The opinion of the court was delivered by: Diamond, J.


The Equity Receiver in this matter has asked me to approve proposals intended to maximize the recovery to innocent Investors defrauded by Joseph Forte's operation of a Ponzi scheme. (Civ. No. 09-63, Doc. No. 90; Civ. No. 09-64, Doc. No. 75.) Approximately one-third of Forte's Investors have objected. For the following reasons, I will overrule the objections and grant the Receiver's request.
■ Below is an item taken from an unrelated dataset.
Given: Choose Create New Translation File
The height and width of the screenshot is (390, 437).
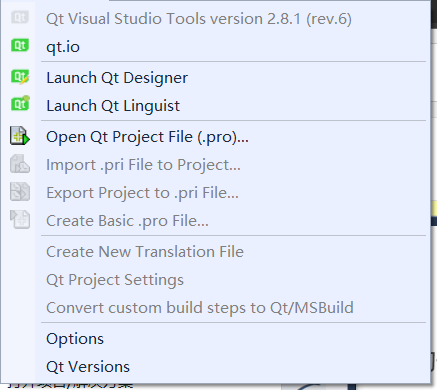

On January 7, 2009, the Securities and Exchange Commission and Commodity Futures

Trading Commission brought civil enforcement actions against Joseph S. Forte and Joseph Forte, L.P. (the Partnership), alleging that Forte was running the Partnership as a Ponzi scheme. (Civ. No. 09-63, Doc. No. 1; Civ. No. 09-64, Doc. No. 1.) On September 30, 2009, I approved a Partial Final Judgment that reflected Forte's admissions of liability. (Civ. No. 09-63, Doc. No. 34.)

On March 30, 2009, I appointed Marion A. Hecht as Receiver of Defendants' assets. (Doc. No. 26.) I charged her and her Counsel, Lawrence T. Hoyle, with "assum[ing] control of, marshal[ing], pursu[ing], and preserv[ing] the Receivership Assets with the objective of maximizing the recovery of defrauded Investors and, to the extent that the assets recovered may be inadequate to make them whole, ensuring that the distribution of those assets is as just and equitable as practicable." (Id. at 3.) See Liberte Capital Group, LLC v. Capwill, 462 F.3d 543, 551 (6th Cir. 2006) (describing equity receiver's role (citing 13 James Wm. Moore et al., Moore's Federal Practice ¶¶ 66.02-.03 (3d ed. 1999)).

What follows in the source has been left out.